Himesh Patel stars as Jack Malek. Patel’s previously appeared on a handful of TV shows and in a few shorts, but “Yesterday” marks his feature film/big-time acting debut. And he’s outstanding. Jack is riding his bike when the outage occurs. He gets hit by a bus, lands on his face and loses two teeth. Following a brief recovery, he plays a Beatles song for a few friends (including longtime manager Ellie, played by criminally underrated Lily James). None of them recognize the song or anything associated with the legendary band. Jack thinks he’s going insane.
Turns out — no one else on the planet has heard of The Beatles, either. John, Paul, George and Ringo, and their iconic music, seem to have escaped from everyone’s consciousness or never truly existed.
There’s a major challenge present throughout “Yesterday”: How are Boyle and Curtis going to make all of this make sense? They don’t make getting there easy for the audience. Many scenes go way over-the-top, leading us to believe this story is a fable, pure fantasy. However, some are played with genuine realism, pushing us toward believing in “Yesterday”. But which is it?
My take is that “Yesterday” HAS to be a fantasy. And there are plenty of clues to support this theory. Boyle and Curtis use unconventional methods throughout. They also take some big chances in the third act that will no doubt catch you by surprise, and question the entire methodology. But the results are quirkily satisfying.
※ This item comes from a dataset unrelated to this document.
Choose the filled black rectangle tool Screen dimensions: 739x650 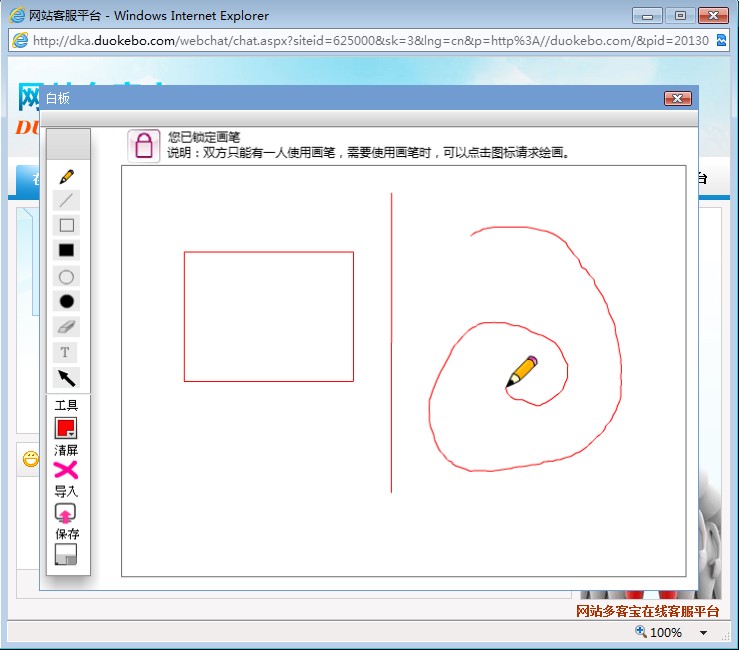pyautogui.click(x=66, y=251)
“Yesterday” is one of the most rapidly-paced two-hour movies I’ve ever seen. The concept of “overnight sensation” is taken to the extreme, as Jack becomes an instant pop culture phenom for performing the Beatles song library of incredible hits and claiming them as his own. Kate McKinnon plays his new, ruthless manager. And real-life pop phenom Ed Sheeran gets a surprising amount of screen time, playing a caricature of himself. There are a number of fun moments involving Patel and Sheeran.
This is both a cautionary tale about chasing stardom and a romance. Ellie’s loved Jack since they were kids, but he’s never been interested in her. This conflict results is some strong scenes between Malik and James, some that don’t rely on much dialogue. You do root for these two, though the climactic “revelation” doesn’t hit the emotional high note that was intended.
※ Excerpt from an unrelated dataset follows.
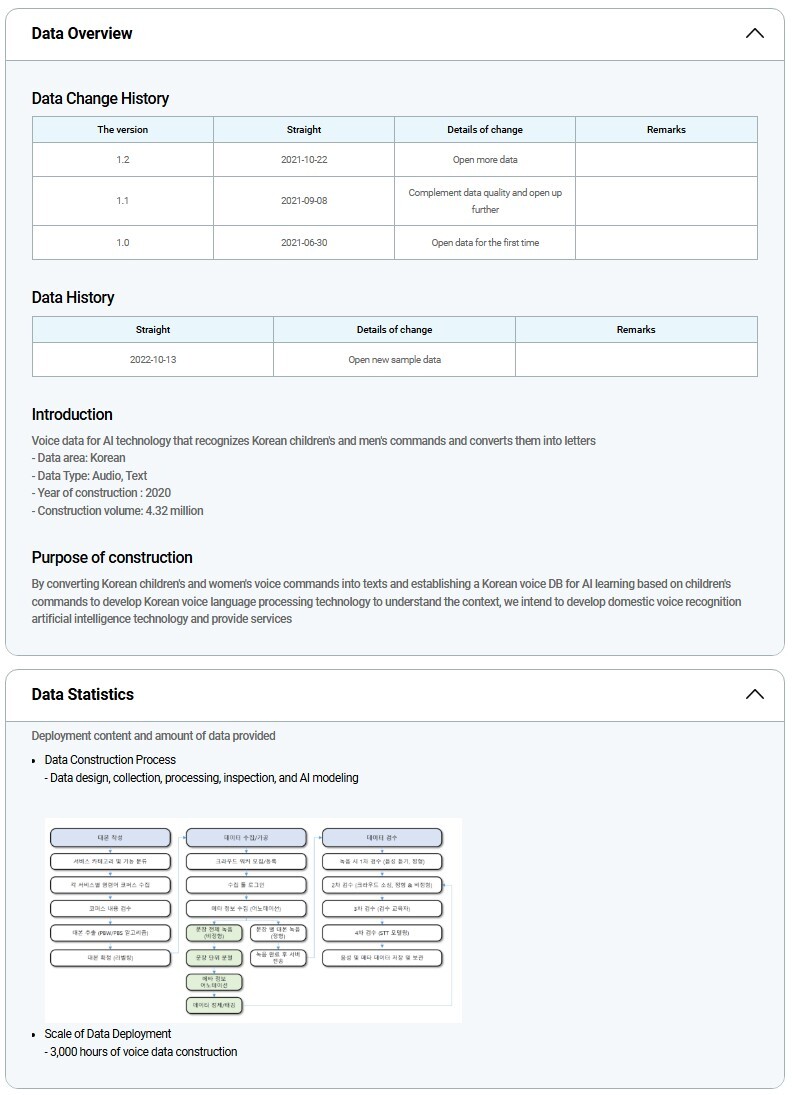
Task: Select version 1.2 in change history
Action: [122, 160]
Still, “Yesterday” is a sweet, unique story featuring with some of the greatest music of all-time. Patel’s renditions of 34 songs were recorded, where else, but at Abbey Road Studios in London.
Not everything makes 100% sense. And your interpretation of this story — as is the case with a challenging song — may be entirely different than mine. That’s OK — and ultimately — may just be the point.